The Beecroft Report: welcome removal of barriers to growth or introduction of a fear culture for employees?
Monday, 21 May saw the publication of the Beecroft Report. Adrian Beecroft, venture capitalist and Tory party donor, was asked to prepare the report in August and September 2011, but it has only just been made public following a Freedom of Information Act request. The report has looked at a number of areas relating to employment law and has numerous recommendations. Some of the more controversial of these are provoking heated discussion in the media.
The tone of the report is set in its introduction: “much of employment law and regulation impedes the search for efficiency and competitiveness […] that was addressing yesterday’s problem. In today’s era of a lack of jobs those regulations simply exacerbate the national problem of high unemployment.”
No fault dismissal
By far the most controversial recommendation in the report is the introduction of compensated no-fault dismissal for any business, no matter what its size: the current government’s proposal for compensated no-fault dismissal envisages restricting the procedure to microbusinesses with fewer than 10 employees only. Under the report’s proposal, an employer would have the right to dismiss an employee without reason and that employee would be prevented from pursuing a claim of unfair dismissal, provided the employer makes an enhanced leaving payment. Mr Beecroft states: “The result of this change would be that the onus would squarely be on the employee to perform well enough for the employer to value them as an employee. It would no longer be possible to coast along, underperforming in a way that is damaging to the enterprise concerned but not bad enough for the employer to want to undertake the whole rigmarole of the unfair dismissal process.”
Unfair dismissal legislation
There can be no doubt that this would represent a truly radical reform to the law of unfair dismissal. Whilst this ‘quick fix’ might be welcomed by some employers, it should be borne in mind that the law already provides employers with the right to dismiss for poor performance, provided the employer follows a fair procedure. While the current regime undoubtedly gives protection to employees, it is certainly arguable it does so for employers as well, allowing them to give a clear reason for dismissal that is less open to challenge on discriminatory grounds. Moreover, it is questionable whether the introduction of such a scheme would have the desired effect.

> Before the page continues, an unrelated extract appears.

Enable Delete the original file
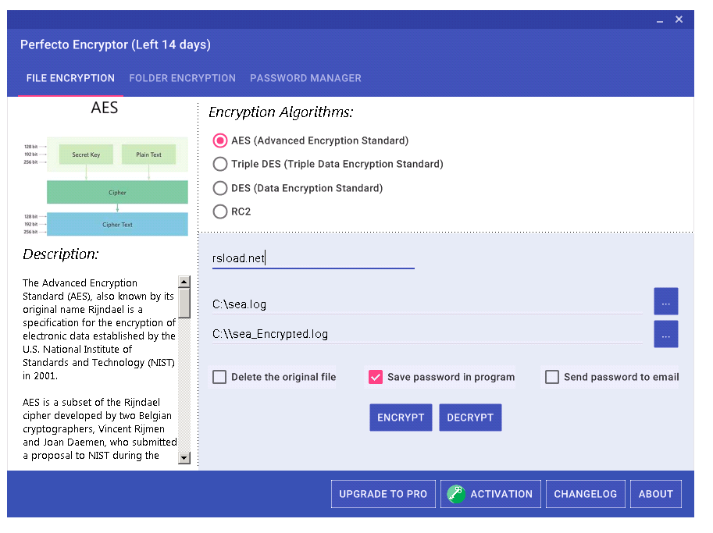The height and width of the screenshot is (533, 713). (220, 378)
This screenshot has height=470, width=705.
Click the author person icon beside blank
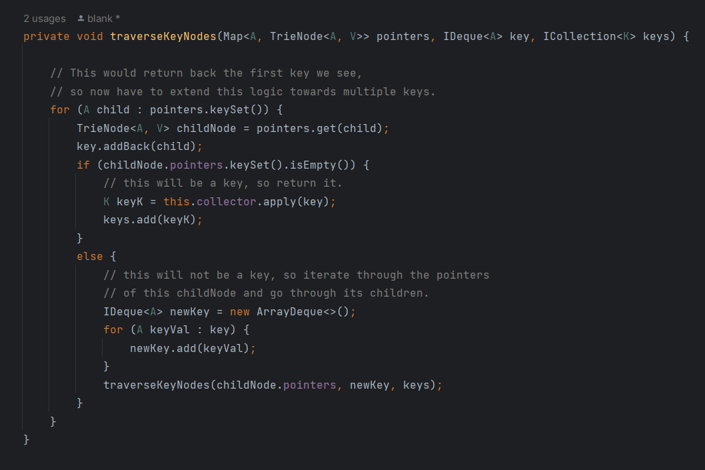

Business Secretary Vince Cable said of no-fault dismissals: “In my daily conversations with businesses, this has very rarely been raised with me as a barrier to growth.”
Equality Act 2010
Among other controversial proposals in the report is the abolition of the third-party harassment provisions contained in the Equality Act 2010. Mr Beecroft states “the legislation clearly creates a temptation for employees to conspire with each other or with customers to create a harassment situation which might result in substantial financial compensation from their employer.” It is unclear what evidence he has reviewed to support this view.
Mr Beecroft would also like to see reform of the collective redundancy process, believing that 90 days’ consultation for employers wishing to make 100 or more redundancies is too long and prefers 30 days as a suitable consultation period: “If in the first thirty days no solution has arisen that management at least feel is worth exploring it is highly unlikely that one will be found in the following sixty days.” It would be interesting to see whether this view was borne out by the evidence. Arguably, it also neglects to mention that management may have known redundancies were in the offing prior to the beginning of the consultation and this contraction of the period only serves to increase pressure on employee representatives to try and negotiate an amicable solution to a large-scale redundancy in a third of the time.
Also among the report’s more controversial proposals are the comments on updating and improving the CRB checking system and Work Permit Checks. Many of the features that are highlighted will be available when the new online CRB system is introduced. This new system for work permits would “eliminate the risk of well-meaning employers fearing or facing prosecution for honest mistakes” and would also “allow HMRC […] to identify illegal workers who are being paid through the PAYE system.” This is likely to be welcomed by employers who currently face Draconian punishments.
The Department for Business, Innovation and Skills appears to be distancing itself from the more controversial elements of the report. Vince Cable said: “We have always been clear that sensible and well thought-through reforms need a strong evidence base behind them, not just anecdotal experiences.” He continued: “At a time when workers are proving to be flexible in difficult economic conditions it would almost certainly be counterproductive to increase fear of dismissal.”
The government has issued ‘calls for evidence’ in relation to particular aspects of the report, including TUPE amendments, collective redundancies, simplified dismissal procedures and compensated no-fault dismissal (which the Government intends to limit to microbusinesses only). Consultations have also been issued on the proposal to abolish the third-party harassment provisions of the Equality Act 2010, with a closing date of 7 August.
Lyons Davidson’s employment team will be submitting responses to these consultations and comment on developments as they progress.